EXCERPTED DATA ->
------------

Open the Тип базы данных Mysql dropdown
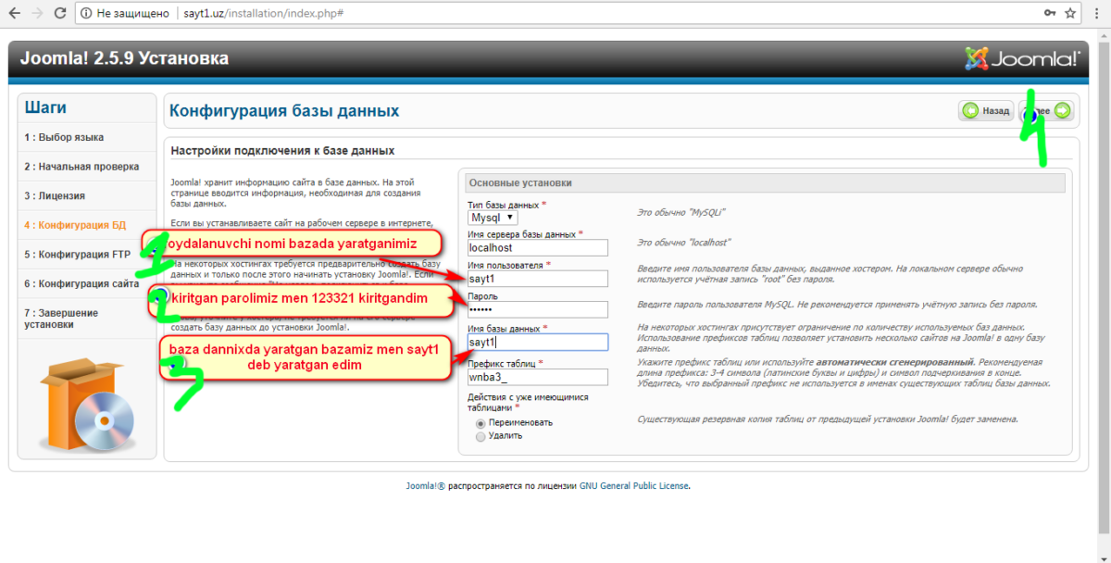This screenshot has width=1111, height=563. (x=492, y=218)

------------

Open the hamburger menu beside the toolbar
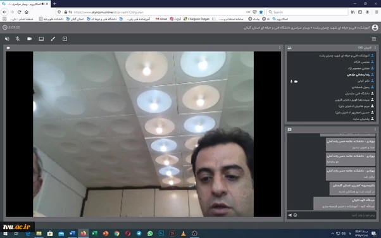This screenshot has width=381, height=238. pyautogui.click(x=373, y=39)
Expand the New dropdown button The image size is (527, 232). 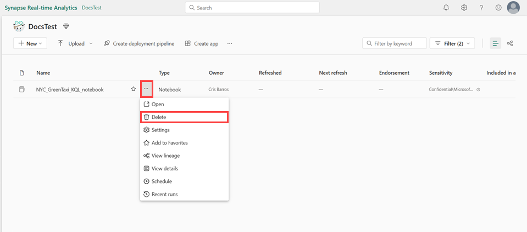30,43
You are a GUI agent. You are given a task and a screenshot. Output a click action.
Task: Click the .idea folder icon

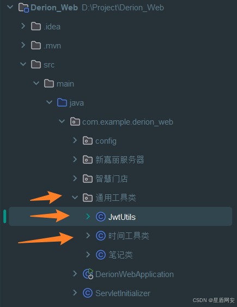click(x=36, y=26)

------------

DIRECTIVE -> Please return everything from the line containing "You are a GUI" down to the line containing "click(x=36, y=26)", both lines included, word for word and without the pictures.

EXERCISE OUTPUT ->
You are a GUI agent. You are given a task and a screenshot. Output a click action.
Task: Click the .idea folder icon

click(x=36, y=26)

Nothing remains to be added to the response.